TEXT TO READ -
Herein, we simulate a particular one-dimensional QCA on a Sycamore-class superconducting processor depicted schematically in Fig. 1a–d. Through the calculation of population dynamics and a complex network characterization of the two-body mutual information matrix, we establish that such QCA form small-world mutual information networks and thereby exhibit emergent physical complexity. Our results contribute to enabling the widespread use of near-term quantum processors as QCA simulators and offer a template for how to experimentally investigate QCA generally. We note that complex network analysis has already made a largely, though not wholly, theoretical impact on quantum information. One example arises in one-way quantum computing26 in which complex, network-structured graph states27 are irreversibly transformed using projective measurements. Another occurs in the context of the quantum internet where communication channels between geographically-distant quantum devices are either imposed28 by fiber optic networks or implied29 by satellite downlink capabilities. Notably, satellite-based quantum communication channels have recently been shown to support small-world connectivity30. Our work differs significantly from these examples. Where one-way quantum computing has experimentally realized complex graph states by design via projective measurement, our work shows that QCA dynamically generate them in an emergent fashion. Where the quantum internet considers geographic networks, our networks of correlations emerge from unitary dynamics without any notion of physical distance except the locality of interactions. Finally, the complex networks occurring herein emerge on a generally-programmable, gate-model quantum processor, that is, an experimental platform with real-world constraints, such as processor noise, not necessarily present in prior theoretical work and different in nature than in prior experimental work.

Fig. 1: One-dimensional quantum cellular automata circuits.

Records in a dataset -

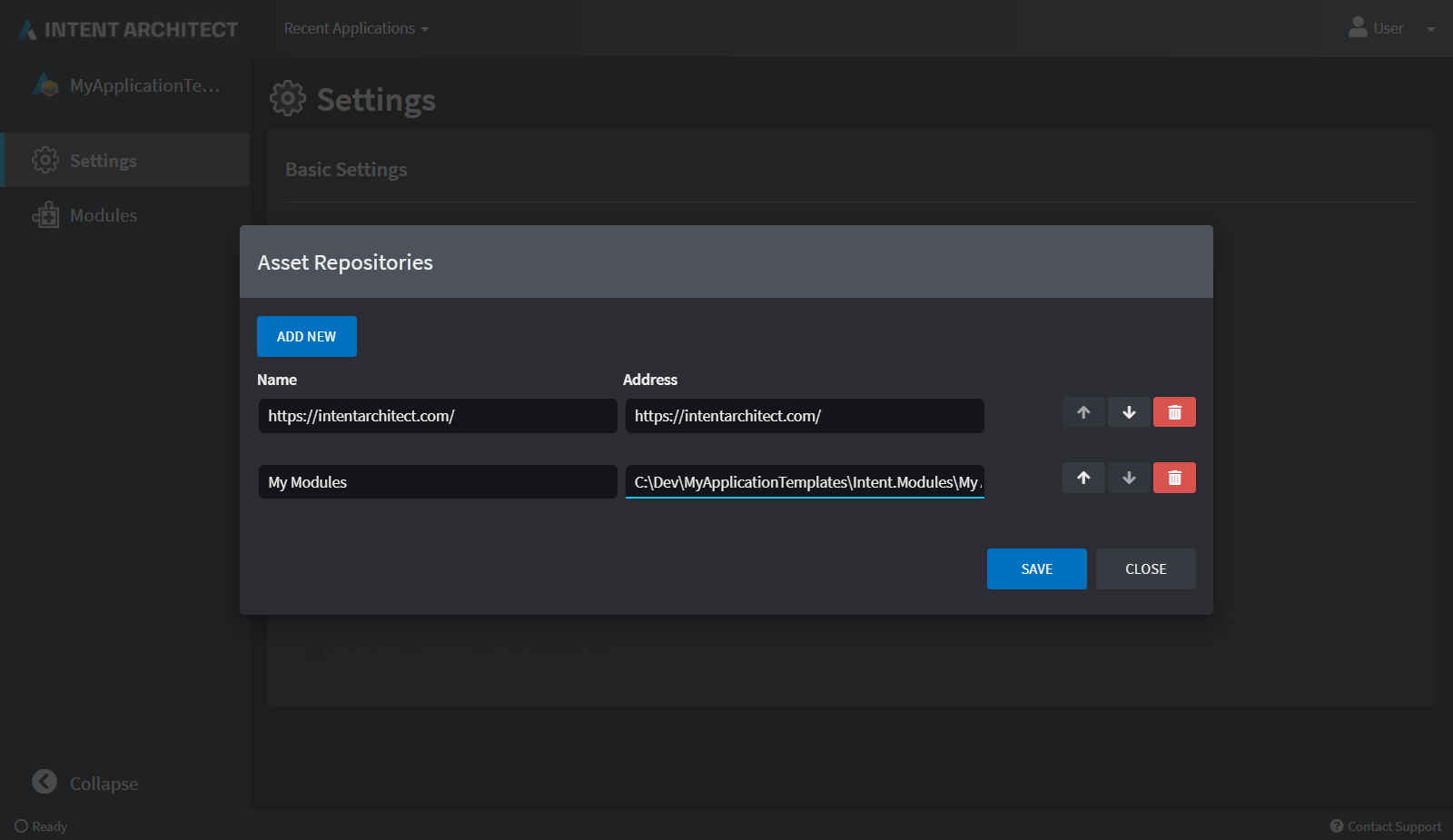The width and height of the screenshot is (1453, 840).
Task: Close the Asset Repositories dialog
Action: 1145,568

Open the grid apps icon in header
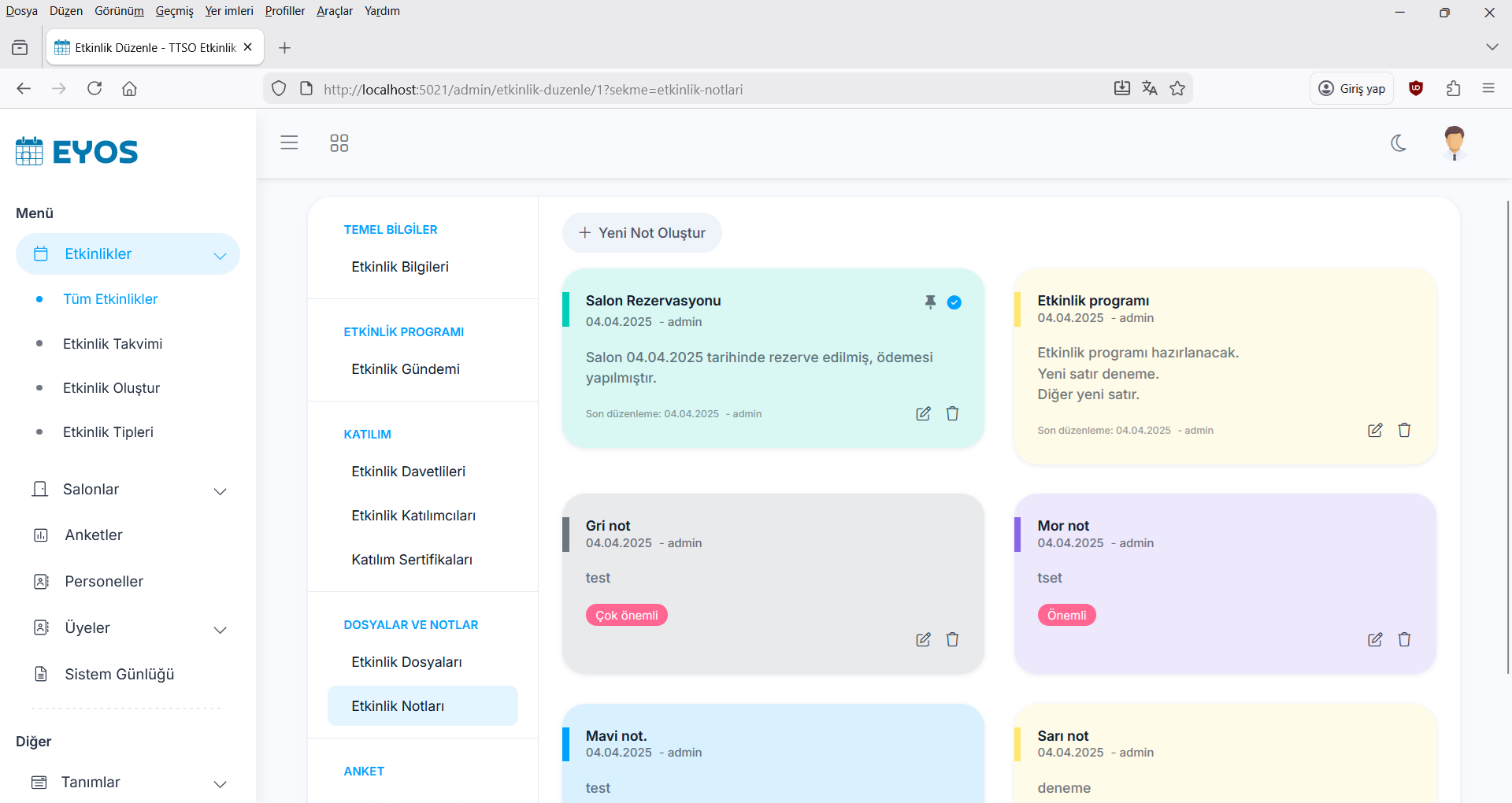(339, 143)
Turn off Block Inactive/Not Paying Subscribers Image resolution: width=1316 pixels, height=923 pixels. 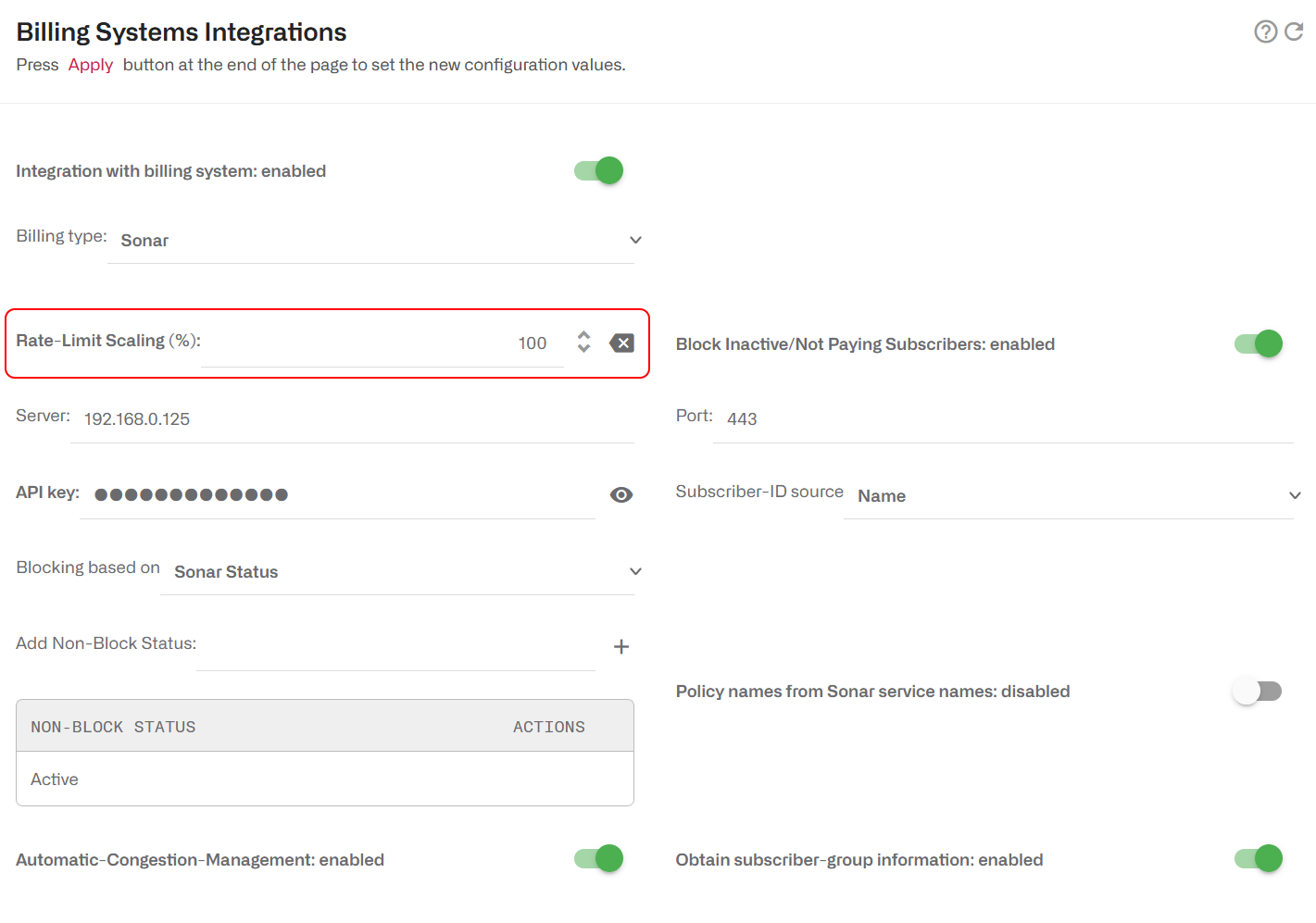[x=1257, y=343]
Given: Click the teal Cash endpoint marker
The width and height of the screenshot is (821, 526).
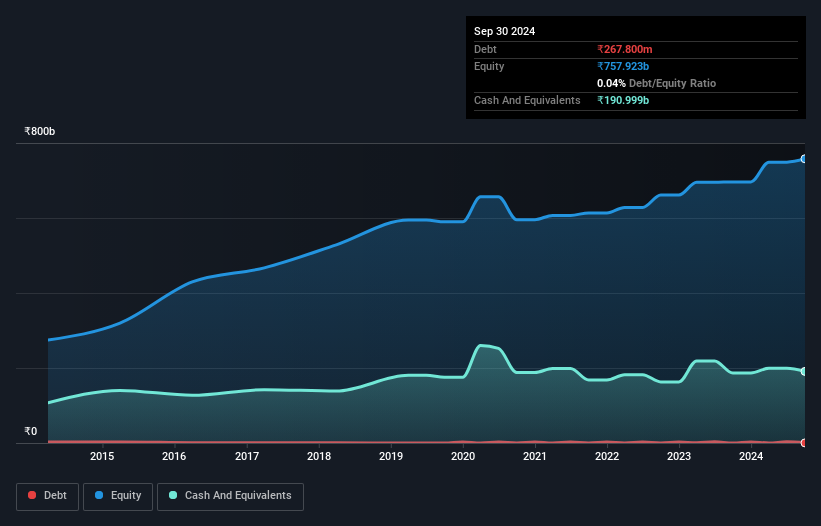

YOUR TASKS -
1. Reproduce the entries starting at the line that contains "Given: Click the teal Cash endpoint marker" and continuing through the end of the entries, with both ends included. Omit the pictures from your answer.
2. Continue the text about simulating quantum cellular automata on a superconducting processor from where it stops.

TASK-BY-TASK ANSWERS -
1.
Given: Click the teal Cash endpoint marker
The width and height of the screenshot is (821, 526).

2.
figure 1

a Schematic for embedding one-dimensional chains into a subset of a two-dimensional Sycamore-class quantum processor. Gray crosses represent transmon qubits and blue rectangles represent couplers. Purple, green, yellow, and red paths are hypothetical example embeddings. b Generic structure of a one-dimensional quantum cellular automata (QCA) circuit where time flows to the right. An initialization step is applied to a chain of L qubits, typically to place them into a classical product state with some number of bit flips (\(\left|1\right\rangle\)s). A number of unitary QCA update cycles, t, are applied to all L qubits before a measurement is performed. c The specific structure of a Goldilocks QCA for one QCA cycle (red box), wherein the initial state is \(\left|0\ldots 010\ldots 0\right\rangle\), the local update unitary is a controlled Hadamard gate, and measurement is performed in the computational basis. d After moment alignment, spin-echo insertion, and compilation down to hardware-native gates a single QCA cycle (red box) results in 4 × (L − 1) number of \({\sqrt{{{\mbox{iSWAP}}}}}^{{{{\dagger}}} }\) gates and 8 × L number of individually-parameterized PhXZ(a, x, z) ≡ ZzZaXxZa gates. The number of single and two-qubit layers per QCA cycle does not change as a function of system size, only total gate volume does.


Quantum cellular automata

A one-dimensional (1D) quantum elementary cellular automaton may be defined as a chain of L quantum bits (qubits) whose states are updated according to repeated blocks of neighborhood-local unitary operations along a discrete time axis. When every qubit’s state has been updated, a QCA cycle, t, is completed. After selecting 1D chains of high-quality qubits from the available hardware graph (Fig. 1a; see also Supplementary Note 2), the structure (Fig. 1b) of a 1D QCA experiment is comprised of an initialization step, followed by the application of some number of QCA cycle unitaries out to cycle \(t\in \{0,1,\ldots,\,{t}_{\max }\}\), and the measurement of appropriate observables.

The particular QCA that we simulate is the totalistic, three-site Goldilocks rule T6 with a uniform Hadamard activation unitary applied to each qubit and boundary conditions equivalent to fixed \(\left|0\right\rangle\)s (see Supplementary Note 1)12. We note that the QCA notation T6 should not be confused with decoherence times, which we will denote \({\tilde{T}}_{1}\) and \({\tilde{T}}_{2}\) where applicable. Figure 1c shows how rule T6 is compiled down to quantum gates. A single, central bit flip initialization is followed by one QCA cycle, and finally, measurement in the computational z-basis. The local update, represented by two non-Clifford CH gates (green box), does nothing if there are zero or two adjacent \(\left|1\right\rangle\)s and applies the Hadamard activator to the central qubit if there is exactly one adjacent \(\left|1\right\rangle\): this is the trade-off rule that gives rise to the Goldilocks nomenclature.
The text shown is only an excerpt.